As for the implications that a parking lot full of Mercedes indicates something nefarious -- I can add further anecdotal evidence. I grew up in a doctor's family. There is no question that doctors slave night and day. My father routinely put in 80+ hour weeks for 30+ years. He generally was not around for holidays and birthdays. And yes, he was compensated for it. Oh, and he drives a piece of junk 1988 GM truck. We've been insuring ourselves privately (not through employers) for 10 years now. It's quite affordable if you choose a large deductible and set aside savings for the deductible. As several posters have pointed out, you budget for it by giving it a higher priority than things like cellphones and TVs. Without even trying hard, I can come up with a list of 100 things the typical uninsured person finds money for before budgeting for insurance.
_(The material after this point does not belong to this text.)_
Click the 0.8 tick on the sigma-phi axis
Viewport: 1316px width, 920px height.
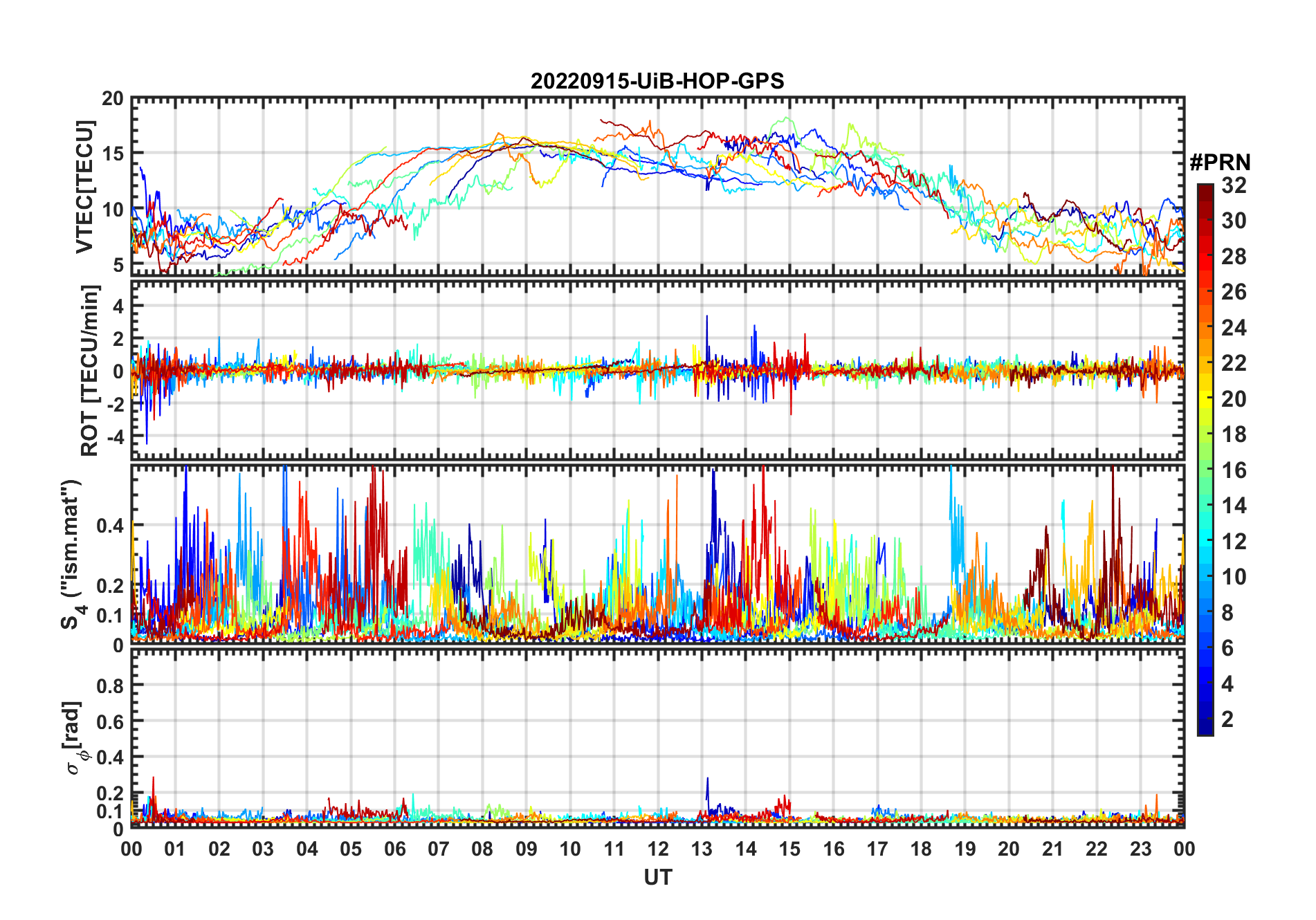[x=110, y=686]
I'm interest in the Major Medical thing, though, if it can be maintained even when you have coverage through another source, such as a job. One of the things I've always found most frustrating was the requirement to keep only one policy at a time. We use Blue Cross, but were considering switching to an HSA policy with another provider a few years ago. From what I could understand of the impenetrable nonsense I heard from all sides, if I tried to keep my old coverage while waiting for my new coverage's pre-existing-condition period to expire, even though I was willing to pay double premiums for a while, I'd void one or both policies. We need portable insurance in this country and less dependence on employers -- and MUCH less dependence on government insurance programs. As a followup, since I got right on the phone to talk to an insurance agent, I'm told that what I already have is called "Major Medical," and that they give that name to basically anything that isn't a "supplemental policy." My Major Medical is still something that would expose me to fraud charges if I tried to keep it while accepting a new job that enrolled me in a group policy. Is it possible that the coverage you and your family are entitled to keep over the years despite job coverage is a "supplemental policy"? I'd really love more information about this. Owning a very secure long-term catastrophic health insurance policy that we cannot be screwed out of is very important to me. If at all possible, I never want to touch any aspect of MediCare, either.